Depois do RI, é hora de correr atrás da fonte que estava dentro da operação (o insider) e que transmitiu aquela informação ao mercado. Para isso, a CVM conta com um sistema de inspeção eletrônica que rastreia movimentações fora do padrão e seus respectivos operadores. Detectado algum indício de irregularidade, o sistema expede um ofício para as áreas supervisoras avaliarem se o fato merece ou não uma investigação.

No ano de 2005, segundo o relatório anual da comissão, foram concluídas 162 análises sobre operações suspeitas nos mercados de bolsa e de futuros, que resultaram em 32 termos de acusação e 11 inquéritos administrativos. Como o critério para medir a quantidade desses procedimentos foi alterado em 2005, o órgão não tem, infelizmente, como comparar esse número com os anos anteriores. Tampouco pode dizer se há uma percepção de maior ou menor ocorrência de vazamento de informação privilegiada no País nos últimos tempos.

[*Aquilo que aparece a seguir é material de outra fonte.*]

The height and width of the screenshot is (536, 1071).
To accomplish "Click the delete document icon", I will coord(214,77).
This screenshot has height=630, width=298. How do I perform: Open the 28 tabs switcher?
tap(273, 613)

Parte da dificuldade de mensurar essas ocorrências está no fato de a sua constatação levar meses, ou até anos, para ser comprovada definitivamente. Basta ver que, nos Estados Unidos, os primeiros responsáveis do caso Enron por operar no mercado com informações privilegiadas só começaram a ser punidos em 2004. De 2001 até lá, foi o tempo que a Justiça norte-americana levou para provar que os executivos que sabiam dos balanços inflados da companhia venderam as ações por US$ 90 muito tempo antes de o escândalo virar público e derrubar o papel. A ação despencou para US$ 15 e, mais tarde, foi reduzida a centavos.

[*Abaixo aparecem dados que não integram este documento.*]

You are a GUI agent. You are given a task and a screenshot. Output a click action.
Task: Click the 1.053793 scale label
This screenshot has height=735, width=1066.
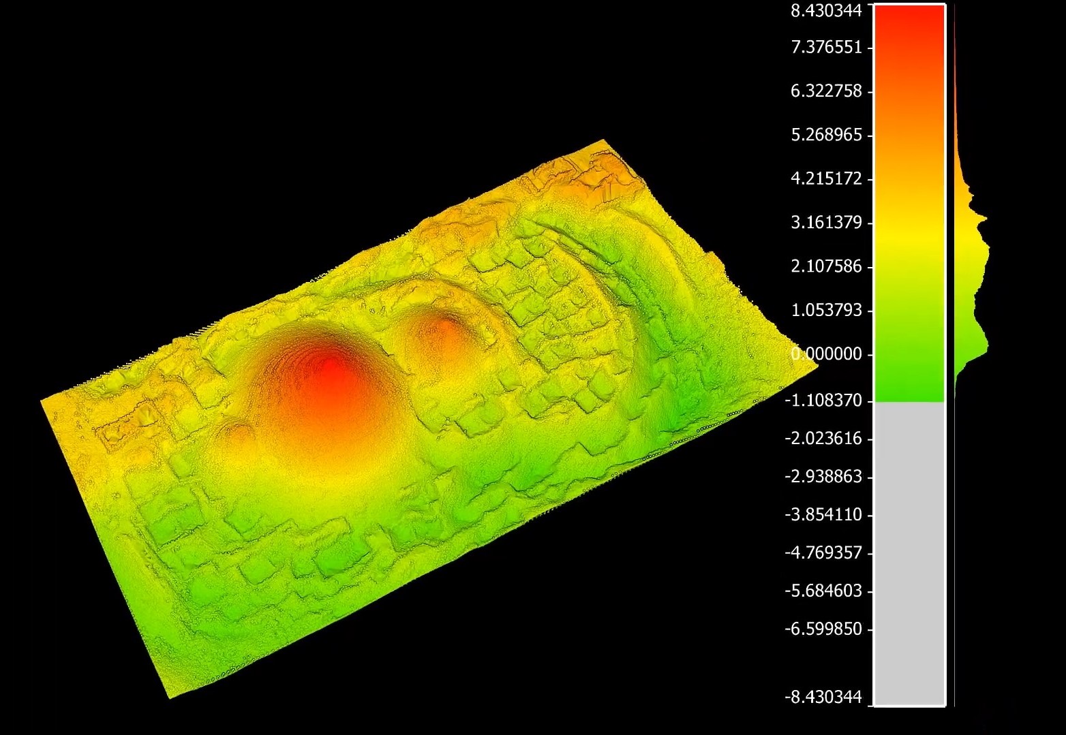[826, 310]
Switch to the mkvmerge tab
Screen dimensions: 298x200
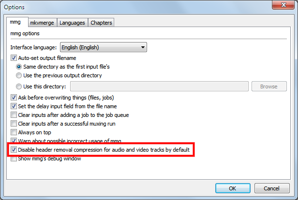(42, 23)
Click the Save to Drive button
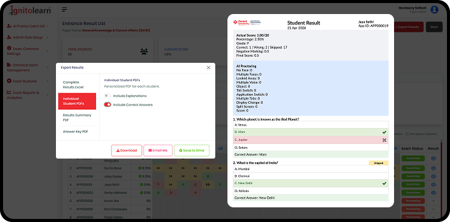 click(x=192, y=150)

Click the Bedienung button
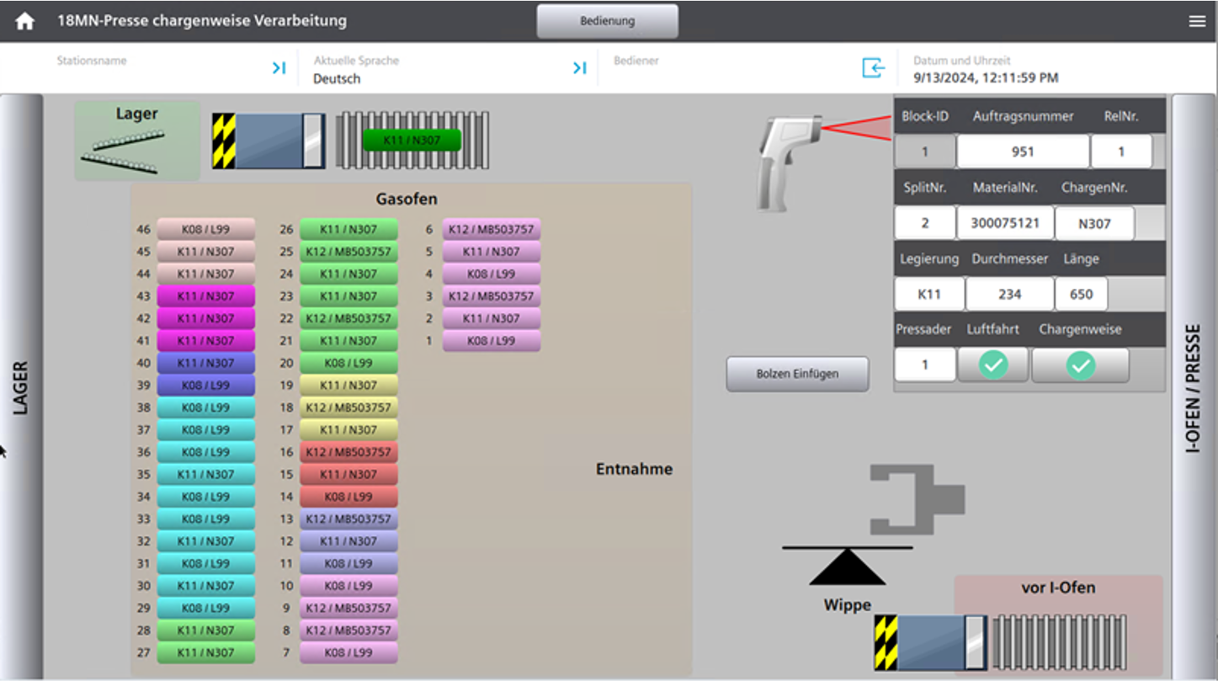pyautogui.click(x=607, y=21)

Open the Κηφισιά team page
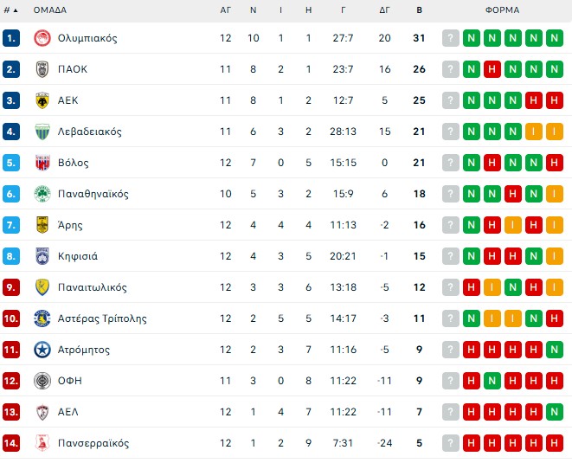[78, 256]
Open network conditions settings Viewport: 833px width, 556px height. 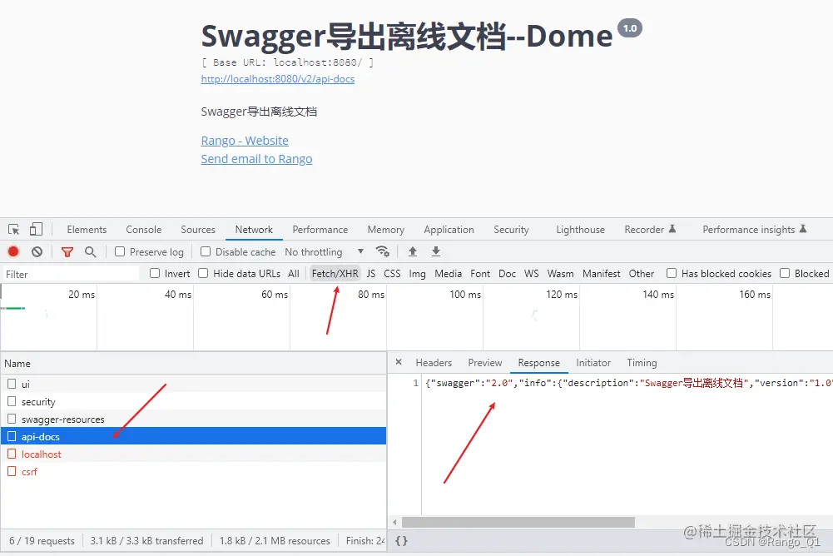383,251
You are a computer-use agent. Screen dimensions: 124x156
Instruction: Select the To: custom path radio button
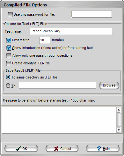8,86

Só o CEO da Enron, Kenneth Lay, vendeu cerca de US$ 90 milhões em ações durante um ano, terminando a desova cerca de um mês antes de a fraude ser descoberta. Já o comportamento de sua esposa, Mrs. Linda Lay, foi mais bizarro. Ela chegou a vender cerca de US$ 1,2 milhão que tinha em ações da Enron a exatos 30 minutos da divulgação do comunicado da companhia que confirmaria os erros nos números.

NA MIRA DO REGULADOR — Aqui no Brasil também não faltam histórias. Para citar apenas as mais recentes, há o episódio de reestruturação da Telemar, cuja informação vazou para o mercado no fim de semana anterior ao vencimento de opções. A CVM também investiga o caso de vazamento da notícia das negociações do Itaú para compra do BankBoston no Brasil. Em ambas, o órgão apura não só a eventual prática de inside information, como, também, a responsabilidade dos respectivos departamentos de RI sobre uma eventual demora para revelar ao mercado o que havia por trás daquelas oscilações.

O superintendente de RI do Itaú, Geraldo Soares, explica que, antes da abertura do pregão, o banco soltou um fato relevante comentando a notícia divulgada pela imprensa naquele mesmo dia sobre a compra do BankBoston. No comunicado, o Itaú não chegou a confirmar a operação. Disse apenas que estava “efetivamente explorando opções para expandir suas operações” no Brasil e na América Latina e que, naquele momento, não havia “nenhum acordo ou contrato firmado, motivo pelo qual qualquer divulgação seria prematura”. “Fizemos exatamente o que está previsto em nossa política de divulgação”, afirma Soares.

Os analistas de corretoras e assets que testemunharam essas altas até então inexplicáveis também deixam sugestões para RIs e órgãos reguladores agirem nessas ocasiões. Para o sócio da Nitor Investimentos, Rodrigo Lopes, o ideal é que as negociações do papel sejam suspensas até que todos entendam o que está acontecendo. “Não adianta apenas soltar um fato relevante em pleno funcionamento do mercado, pois isso só aumenta a confusão”, acredita. Já Luiz Otavio Broad, analista da Ágora Sênior, se solidariza com a situação do RI. “Sempre acaba sobrando para ele, mas a culpa mesmo é de quem vazou o fato”, avalia. O advogado Paulo Cezar Aragão lembra que o RI pode ser poupado caso consiga provar que agiu de boa fé. “Às vezes ele vê uma rachadura na parede e não considera algo relevante. No dia seguinte, a parede inteira cai. Ora, como ele iria prever?”, compara. Contudo, até que se prove o contrário, e a tal “rachadura” for mesmo suficiente para um monte de investidores ganharem dinheiro com informações privilegiadas, o RI estará na mira de quem o enxerga como um sonegador de fatos relevantes. Mas quem foi que disse que a vida desse profissional tinha que ser fácil?